Emerging growth company ¨
If an emerging growth company, indicate
by check mark if the registrant has elected not to use the extended transition period for complying with any new or revised financial
accounting standards provided pursuant to Section 13(a) of the Exchange Act. ☐
In this Current Report on Form 8-K, the
terms “we”, “us”, and “our” refer to Diversified Healthcare Trust.
Item 1.01. Entry into a Material Definitive
Agreement.
On
February 14, 2023, we amended the agreement governing our credit facility, or our credit agreement, with Wells Fargo Bank, National Association,
as administrative agent and a lender, and a syndicate of other lenders. Pursuant to the amendment, among other things, the waiver of the
fixed charge coverage ratio covenant was extended through the maturity date of our credit facility in January 2024, the minimum liquidity
requirement was decreased from $200.0 million to $100.0 million, and the facility commitments were reduced from $586.4 million
to $450.0 million.
In
addition, the amendment provides for certain additional financial covenants and restrictions on us, including that we are required
to repay outstanding amounts under the credit facility with excess cash flow from properties that secure the credit facility and
that, subject to certain exceptions, we are generally restricted from acquiring real property or incurring additional debt and our
ability to pay cash distributions to our shareholders remains limited to amounts required to maintain our qualification for taxation
as a REIT, to avoid the payment of income or excise taxes and to pay a dividend of $0.01 per share per quarter. The amendment
also establishes the secured overnight financing rate as the replacement benchmark rate in place of LIBOR to calculate interest
payable on amounts outstanding under our credit facility, increases the interest rate premium payable on borrowings under our credit
facility from 250 basis points per annum to 290 basis points per annum and eliminates the
feature of our credit facility permitting us to reborrow funds.

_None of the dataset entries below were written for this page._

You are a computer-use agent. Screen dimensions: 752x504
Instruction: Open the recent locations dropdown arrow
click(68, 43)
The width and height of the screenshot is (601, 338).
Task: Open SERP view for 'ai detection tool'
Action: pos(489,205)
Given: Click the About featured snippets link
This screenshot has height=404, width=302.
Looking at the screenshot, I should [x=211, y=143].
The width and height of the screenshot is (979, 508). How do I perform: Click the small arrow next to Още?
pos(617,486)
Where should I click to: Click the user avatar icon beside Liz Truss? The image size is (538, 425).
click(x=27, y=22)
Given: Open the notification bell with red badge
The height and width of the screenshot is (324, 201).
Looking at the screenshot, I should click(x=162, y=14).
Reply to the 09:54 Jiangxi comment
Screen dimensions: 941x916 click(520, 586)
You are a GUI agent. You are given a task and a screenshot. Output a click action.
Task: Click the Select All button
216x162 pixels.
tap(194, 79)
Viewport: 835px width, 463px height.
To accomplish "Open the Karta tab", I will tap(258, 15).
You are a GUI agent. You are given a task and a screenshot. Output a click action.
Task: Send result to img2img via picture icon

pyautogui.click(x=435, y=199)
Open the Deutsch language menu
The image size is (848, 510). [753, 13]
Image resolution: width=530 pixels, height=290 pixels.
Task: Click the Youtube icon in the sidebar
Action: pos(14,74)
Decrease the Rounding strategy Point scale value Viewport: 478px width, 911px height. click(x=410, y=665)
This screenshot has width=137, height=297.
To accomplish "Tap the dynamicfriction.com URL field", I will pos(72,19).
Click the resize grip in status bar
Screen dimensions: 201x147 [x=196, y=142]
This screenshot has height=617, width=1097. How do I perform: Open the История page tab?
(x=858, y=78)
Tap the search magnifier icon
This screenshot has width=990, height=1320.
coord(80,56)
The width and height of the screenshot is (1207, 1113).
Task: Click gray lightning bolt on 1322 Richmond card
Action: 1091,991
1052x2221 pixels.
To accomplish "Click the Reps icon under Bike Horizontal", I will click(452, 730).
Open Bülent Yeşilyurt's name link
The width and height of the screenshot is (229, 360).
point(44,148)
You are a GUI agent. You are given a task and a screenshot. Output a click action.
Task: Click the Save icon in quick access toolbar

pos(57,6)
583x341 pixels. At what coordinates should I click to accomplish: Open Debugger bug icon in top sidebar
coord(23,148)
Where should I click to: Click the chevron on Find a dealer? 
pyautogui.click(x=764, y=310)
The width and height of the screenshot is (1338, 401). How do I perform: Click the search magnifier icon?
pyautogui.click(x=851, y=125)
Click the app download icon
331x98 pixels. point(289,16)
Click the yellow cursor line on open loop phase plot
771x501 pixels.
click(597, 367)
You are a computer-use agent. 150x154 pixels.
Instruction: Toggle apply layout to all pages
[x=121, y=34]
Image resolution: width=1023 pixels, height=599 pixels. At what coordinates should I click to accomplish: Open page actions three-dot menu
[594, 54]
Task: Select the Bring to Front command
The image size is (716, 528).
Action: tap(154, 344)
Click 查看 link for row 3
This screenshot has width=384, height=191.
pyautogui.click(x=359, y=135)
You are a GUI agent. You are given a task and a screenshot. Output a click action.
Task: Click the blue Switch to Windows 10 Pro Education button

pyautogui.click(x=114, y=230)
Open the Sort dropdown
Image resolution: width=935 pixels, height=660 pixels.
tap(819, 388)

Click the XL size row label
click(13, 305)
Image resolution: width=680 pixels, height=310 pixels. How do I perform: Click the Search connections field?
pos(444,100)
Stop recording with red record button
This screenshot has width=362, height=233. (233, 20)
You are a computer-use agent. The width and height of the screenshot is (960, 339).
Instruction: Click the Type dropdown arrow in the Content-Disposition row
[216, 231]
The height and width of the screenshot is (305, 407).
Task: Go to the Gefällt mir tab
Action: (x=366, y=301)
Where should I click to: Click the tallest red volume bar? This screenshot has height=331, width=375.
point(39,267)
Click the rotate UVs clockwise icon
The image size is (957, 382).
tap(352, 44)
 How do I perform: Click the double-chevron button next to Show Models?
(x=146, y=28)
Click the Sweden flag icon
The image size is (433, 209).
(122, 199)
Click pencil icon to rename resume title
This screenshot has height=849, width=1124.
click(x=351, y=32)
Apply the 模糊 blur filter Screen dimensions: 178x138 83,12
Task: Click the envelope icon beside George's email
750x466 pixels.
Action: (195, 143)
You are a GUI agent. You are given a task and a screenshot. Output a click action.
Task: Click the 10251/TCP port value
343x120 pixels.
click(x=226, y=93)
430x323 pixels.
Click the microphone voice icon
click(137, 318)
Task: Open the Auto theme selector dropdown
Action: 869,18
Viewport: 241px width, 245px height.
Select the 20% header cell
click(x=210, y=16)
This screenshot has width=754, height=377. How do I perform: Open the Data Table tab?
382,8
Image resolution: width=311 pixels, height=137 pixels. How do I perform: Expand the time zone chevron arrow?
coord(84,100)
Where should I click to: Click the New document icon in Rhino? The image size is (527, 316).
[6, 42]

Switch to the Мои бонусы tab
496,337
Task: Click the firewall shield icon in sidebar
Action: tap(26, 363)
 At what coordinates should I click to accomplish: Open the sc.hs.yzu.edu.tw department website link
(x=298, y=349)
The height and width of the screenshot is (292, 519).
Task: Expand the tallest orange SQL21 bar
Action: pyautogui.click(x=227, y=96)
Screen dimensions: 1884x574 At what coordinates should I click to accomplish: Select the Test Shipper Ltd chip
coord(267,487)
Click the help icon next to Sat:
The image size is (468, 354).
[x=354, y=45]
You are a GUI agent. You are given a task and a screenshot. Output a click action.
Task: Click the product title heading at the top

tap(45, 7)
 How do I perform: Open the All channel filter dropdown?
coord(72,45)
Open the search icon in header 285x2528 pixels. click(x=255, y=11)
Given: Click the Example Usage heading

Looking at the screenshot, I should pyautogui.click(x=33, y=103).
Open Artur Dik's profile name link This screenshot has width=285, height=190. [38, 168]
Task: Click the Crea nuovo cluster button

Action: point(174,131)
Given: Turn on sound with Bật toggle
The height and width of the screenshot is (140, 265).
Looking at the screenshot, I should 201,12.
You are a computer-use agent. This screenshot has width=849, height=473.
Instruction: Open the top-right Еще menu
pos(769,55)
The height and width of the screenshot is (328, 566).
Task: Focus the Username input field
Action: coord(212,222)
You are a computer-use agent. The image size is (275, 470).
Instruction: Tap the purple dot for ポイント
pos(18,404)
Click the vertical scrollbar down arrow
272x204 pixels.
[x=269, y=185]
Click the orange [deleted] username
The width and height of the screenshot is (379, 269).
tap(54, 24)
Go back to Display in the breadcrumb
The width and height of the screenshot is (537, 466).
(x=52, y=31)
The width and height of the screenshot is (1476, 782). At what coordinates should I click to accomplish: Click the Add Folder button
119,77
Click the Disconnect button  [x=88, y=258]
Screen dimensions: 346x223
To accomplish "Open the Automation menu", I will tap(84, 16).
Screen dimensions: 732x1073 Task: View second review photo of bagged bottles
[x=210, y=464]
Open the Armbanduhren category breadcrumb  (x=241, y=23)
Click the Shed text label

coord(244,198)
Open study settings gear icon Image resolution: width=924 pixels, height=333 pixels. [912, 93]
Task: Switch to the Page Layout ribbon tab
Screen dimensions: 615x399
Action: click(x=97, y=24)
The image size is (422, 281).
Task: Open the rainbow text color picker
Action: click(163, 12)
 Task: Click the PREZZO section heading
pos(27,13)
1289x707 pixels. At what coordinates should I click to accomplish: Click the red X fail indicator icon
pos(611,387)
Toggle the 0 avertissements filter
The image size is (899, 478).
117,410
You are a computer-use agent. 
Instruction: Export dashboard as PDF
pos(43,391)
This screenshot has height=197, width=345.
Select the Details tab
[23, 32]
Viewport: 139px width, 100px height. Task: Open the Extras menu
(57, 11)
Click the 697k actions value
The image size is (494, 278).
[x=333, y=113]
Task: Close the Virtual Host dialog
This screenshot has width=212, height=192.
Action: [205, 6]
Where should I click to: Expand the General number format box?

Wells Fargo Bank, National
Association and the other lenders party to our credit agreement, as amended, as well as their affiliates, have engaged in, and may in
the future engage in, investment banking, commercial banking, advisory and other commercial dealings in the ordinary course of business
with us. They have received, and may in the future receive, customary fees and commissions for these engagements.
The foregoing description
of the amendment to our credit agreement is not complete and is subject to and qualified in its entirety by reference to the copy of the
fifth amendment to our amended and restated credit agreement attached as Exhibit 10.1 to this Current Report on Form 8-K, and incorporated
herein by reference.
Warning Concerning Forward-Looking
Statements
This Current Report on
Form 8-K contains statements that constitute forward-looking statements within the meaning of the Private Securities Litigation Reform
Act of 1995 and other securities laws. Also, whenever we use words such as “believe”, “expect”, “anticipate”,
“intend”, “plan”, “estimate”, “will”, “may” and negatives or derivatives of
these or similar expressions, we are making forward-looking statements. These forward-looking statements are based upon our present intent,
beliefs or expectations, but forward-looking statements are not guaranteed to occur and may not occur. Actual results may differ materially
from those contained in or implied by our forward-looking statements as a result of various factors. For example:
| · | Implications of the amendment could be that we will have sufficient liquidity under our credit agreement to fund our operations and repayment
of debt. We are currently fully drawn under our credit facility and could also be required to repay our
outstanding debt in the event of non-compliance with certain other requirements of our credit agreement or our senior unsecured
notes indentures or their supplements. In addition, we have no additional options to extend the maturity date of our credit
facility. We may therefore experience future liquidity constraints, as we are currently unable to incur additional debt under our
credit agreement or the agreements governing our public debt, and will be limited to cash on hand to fund our operations and
repayment of debt or we may be required to raise additional capital from other sources or take other measures to maintain adequate
liquidity; and |
| · | Actual costs under our credit facility will be higher than the stated rate plus a premium because of fees and expenses associated
with the facility. |
The information contained
in our filings with the SEC, including under the caption “Risk Factors” in our Annual Report on Form 10-K for the year ended
December 31, 2021 identifies other important factors that could cause our actual results to differ materially from those stated in or
implied by our forward-looking statements. Our filings with the SEC are available on the SEC’s website at www.sec.gov.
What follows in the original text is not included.